Waterbouwkundige werkzaamheden uit te voeren om havens, geulen en bijv. poldervaarten op de vereiste diepte te houden. De eenvoudigste vorm van baggerwerken in Zeeland is het baggeren van sloten en waterleidingen om van een goede afvoer van oppervlaktewater verzekerd te zijn. Dat gebeurt over het algemeen met eenvoudige werktuigen, van baggerbeugel tot grijperkraan. Enkele eeuwen geleden werden de Zeeuwse havens op diepte gebracht met ploegen of eggen, die onder de kiel van een zeilscheepje waren aangebracht en over de bodem werden gesleept om deze als het ware los te 'harken'. Er is een afbeelding van een model van de uit 1435 dateren de Veerse krabbelaar ook wel mol geheten (Molstraat in Middelburg bij Oude haven).

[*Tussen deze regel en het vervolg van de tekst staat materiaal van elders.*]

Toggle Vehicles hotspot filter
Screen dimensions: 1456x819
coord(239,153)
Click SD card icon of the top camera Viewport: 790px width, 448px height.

Thans wordt groot materieel ingezet zoals de baggermolens. Jaarlijks worden daarmee enkele honderdduizenden m3 baggerspecie uit de Zeeuwse havens verwijderd. Op de Westerschelde worden door België regelmatig uitgebreide baggeren zuigwerken verricht om de hoofdgeulen als groot scheepsvaarwater bevaarbaar te houden. De baggerwerken van de Belgische overheid zijn in 1923 begonnen in het nauw van Bath en vormen, met aanvankelijk enkele onderbrekingen, de laatste decennia een voortdurende zorg. Jaarlijks worden thans enige miljoenen m3 baggerspecie verwerkt. In de noordelijke Zeeuwse stromen worden geregeld baggerwerken verricht door de Rijkswaterstaat zoals in de Witte Tonnen Vlije, dat een deel vormt van de vaarweg voor de scheepvaart van Antwerpen en Gent via Hansweert/Wemeldinge naar Rotterdam en het Ruhrgebied. Bovendien vinden periodiek baggerwerken plaats in de Vlucht- en in de Tramweghaven langs het Zijpe bij Bruinisse. De baggerwerken in de verschillende gemeentehavens geschieden van tijd tot tijd vanwege de desbetreffende gemeenten. Bovengenoemde baggerwerken noemt men baggerwerken 'in den natte', in tegenstelling tot baggerwerken `in den droge', die betrekking hebben op bijv. het graven van kanalen; bij de verbreding van het kanaal Terneuzen-Gent in 1961/68 werden voor een groot deel baggerwerken 'in den droge' verricht.